The participants had an age range of 18–67 years old, with a mean age of 27.54 years (SD = 10.38; 1 participant did not report their age). The sample was comprised of 108 participants (57%) who identified as female, 75 participants (40%) who identified as male, and five participants (3%) who did not identify with either group (one participant did not report their sex). One hundred and twenty-five participants (66%) identified as being a member of the LGBTIQ+ community and 64 participants (34%) identified as heterosexual. One hundred and sixty-six participants (88%) had German citizenship, and 19 participants (10%) did not (four participants did not report their nationality; 2%). The majority of participants had completed high school (N = 117; 62%), followed by 62 participants (33%) who completed a university degree, and eight participants (4%) who did not complete high school (two participants did not indicate their highest level of education; 1%).
Procedure
The data was collected at the 2019 Christopher Street Day Parade in Cologne, Germany. Participants were approached by a team of research assistants working in pairs and asked to complete a short survey about their reasons for attending the protest. The data was collected using pen and paper questionnaires and by giving participants a link to the same study online that they could complete on their phones or a tablet provided by the research assistants. Participants were asked to read the information and informed consent sheet, complete the survey, and then read the debriefing sheet before being rewarded with rainbow stickers and flags as well as the chance to go into a draw to win one of many gift cards. Participants had the option of completing the questionnaire in German or English.

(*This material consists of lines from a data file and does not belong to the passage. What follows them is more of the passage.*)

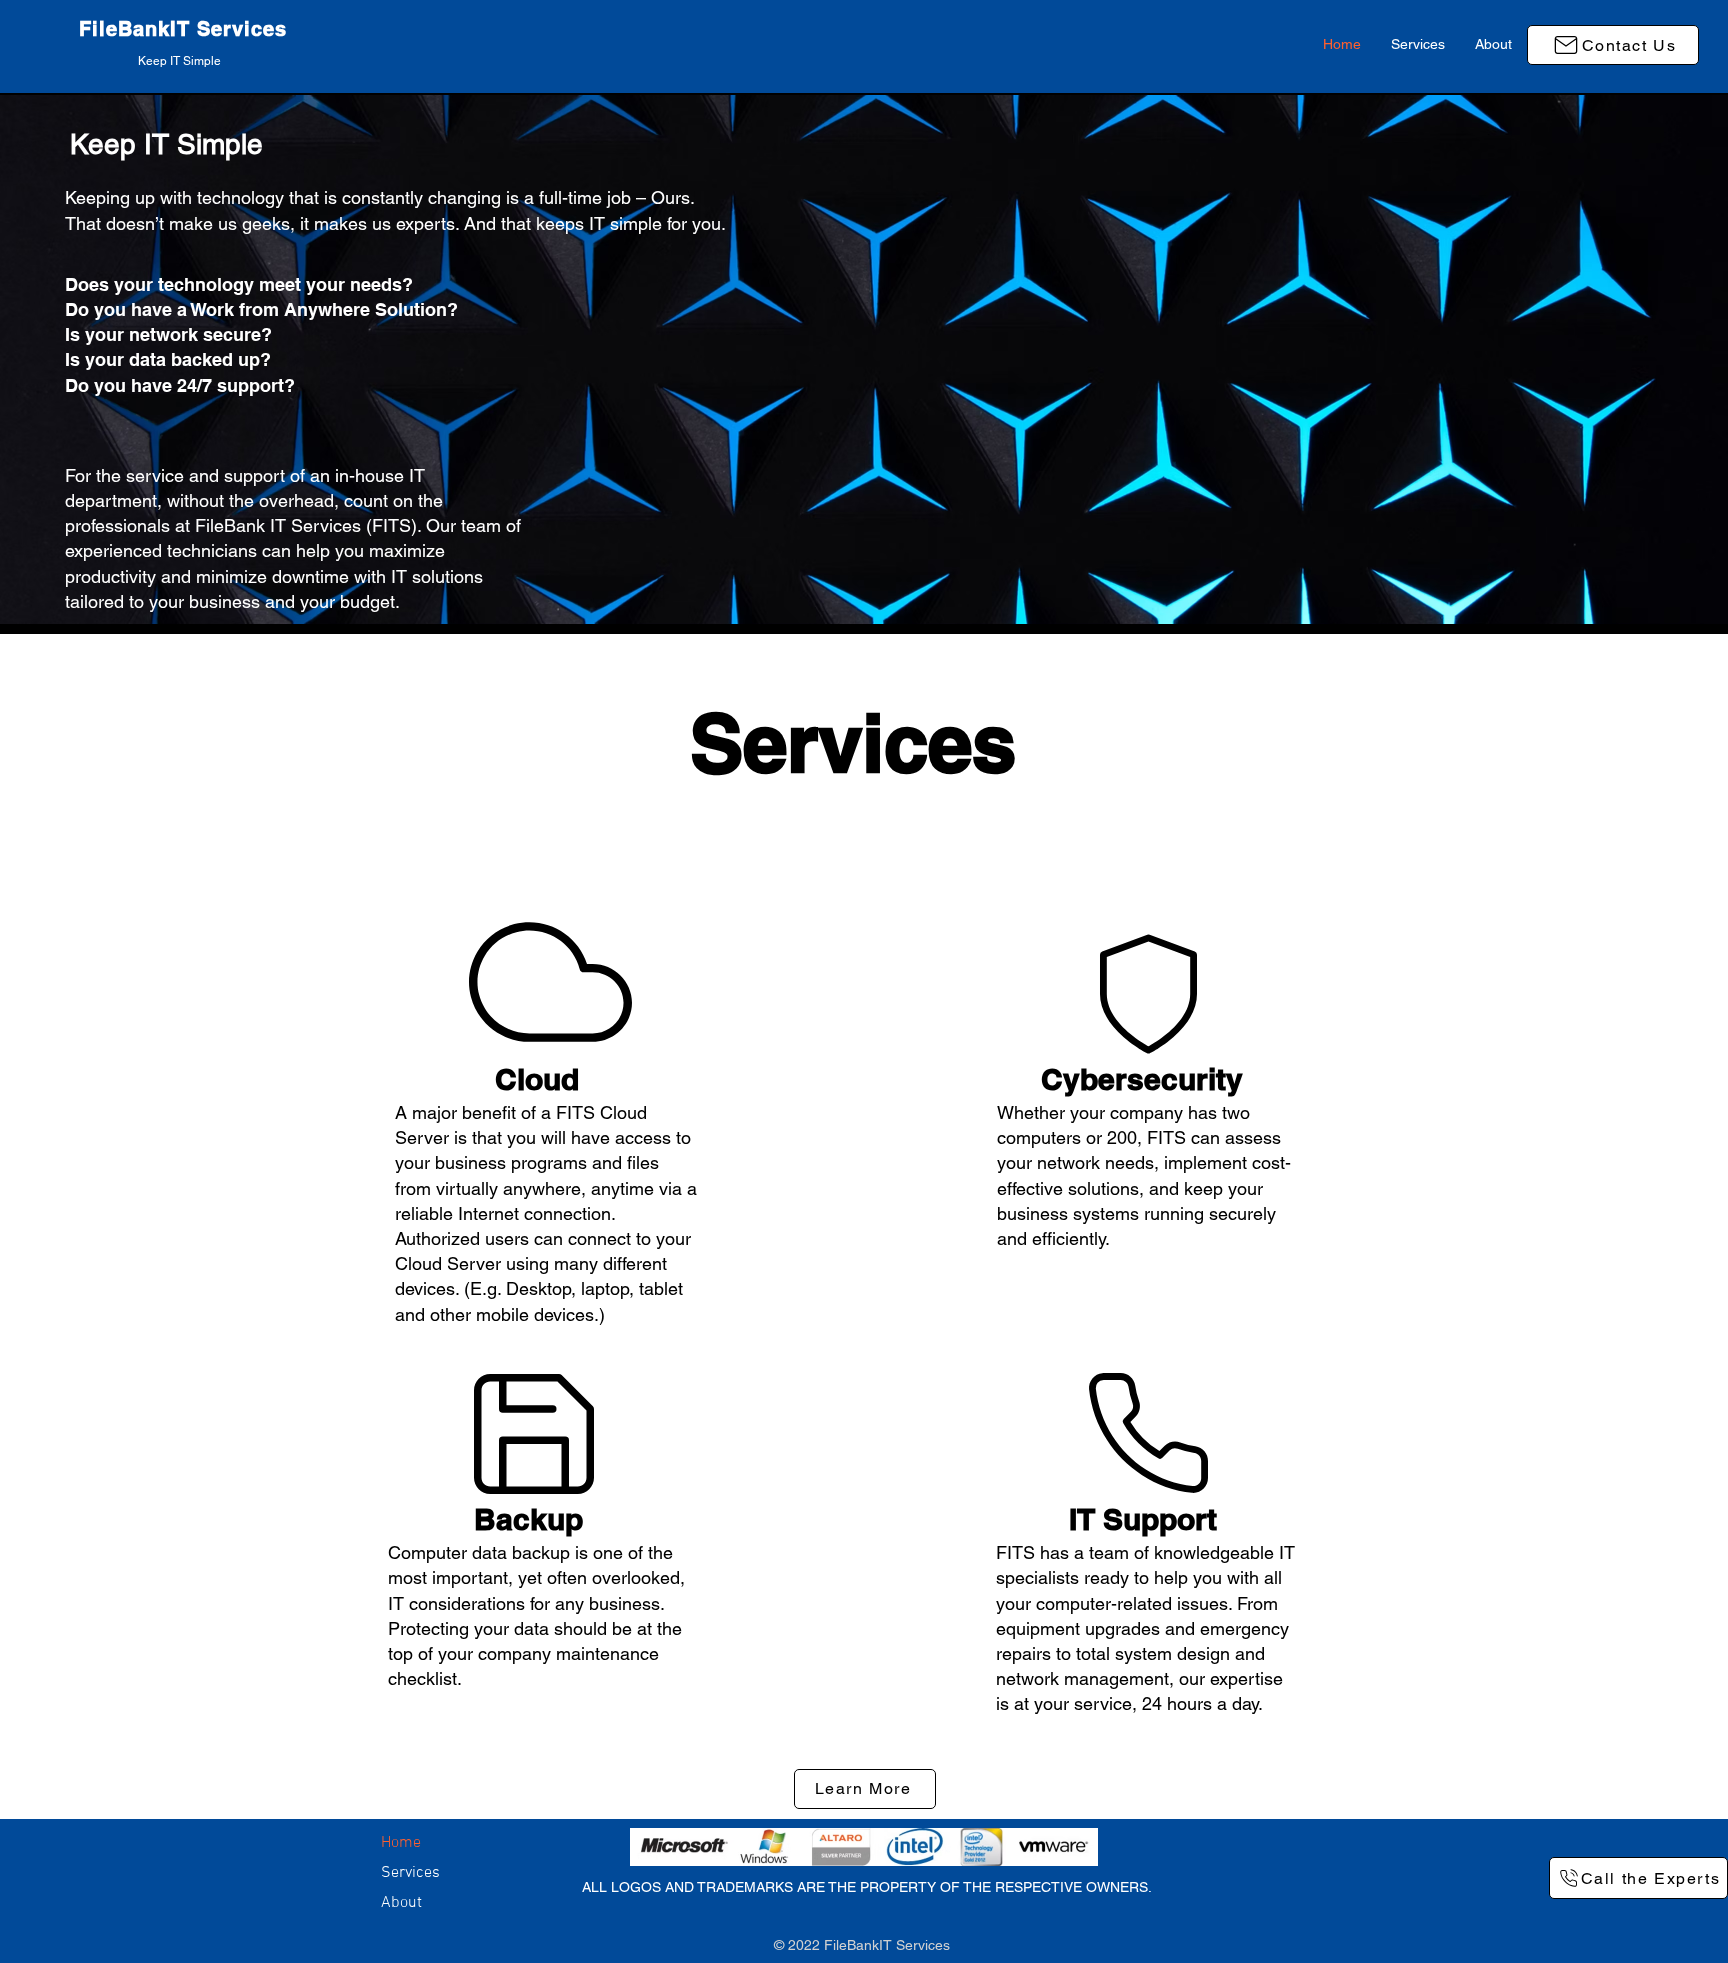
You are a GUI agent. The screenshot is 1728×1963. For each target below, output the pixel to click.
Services (410, 1873)
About (401, 1903)
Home (401, 1843)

A protocol was developed to standardize the data collection based on previous research conducted by the authors (Ferris et al., 2019; Kutlaca et al., 2020b) and other researchers (Van Leeuwen et al., 2015; Walgrave et al., 2016). Research assistants were instructed to wear t-shirts or stickers on their coats that identified them as being from the university, and to carry their university ID card with them. They were to introduce themselves as a student from the university that was asking protesters to complete a survey about their reasons for attending the march. They were instructed to not give their opinion, give the participants some space when completing the survey, and encourage the participants to complete the questionnaire separately.
The research assistants were instructed to approach the protest from all sides, as well as from the front and back, but to not find themselves in a situation where it would be difficult to exit the crowd quickly. If they were to feel uncomfortable they were told to step away from the crowd, and had the phone numbers of the other research assistants (and the authors) if they got lost or had any difficulties. They were instructed to watch the police as an indicator of what might happen next at the protest. The study was approved by the University of Osnabrück research ethics committee.
Measures
The following variables were measured on a 1 (strongly disagree) to 7 (strongly agree) likert-type scale unless otherwise specified.
Group Efficacy Beliefs
Group efficacy beliefs was measured using four items (e.g., “I believe that demonstrators, as a group/together/through joint actions, can achieve greater rights for LGBTIQ+ people”; “I believe that demonstrators can reach their common goal of achieving greater rights for the LGBTIQ+ community”; α = 0.96).
Group-Based Anger
Group-based anger was measured using three items (e.g., “I feel angry/outraged/furious about how LGBTIQ+ people are treated in Germany”; α = 0.92).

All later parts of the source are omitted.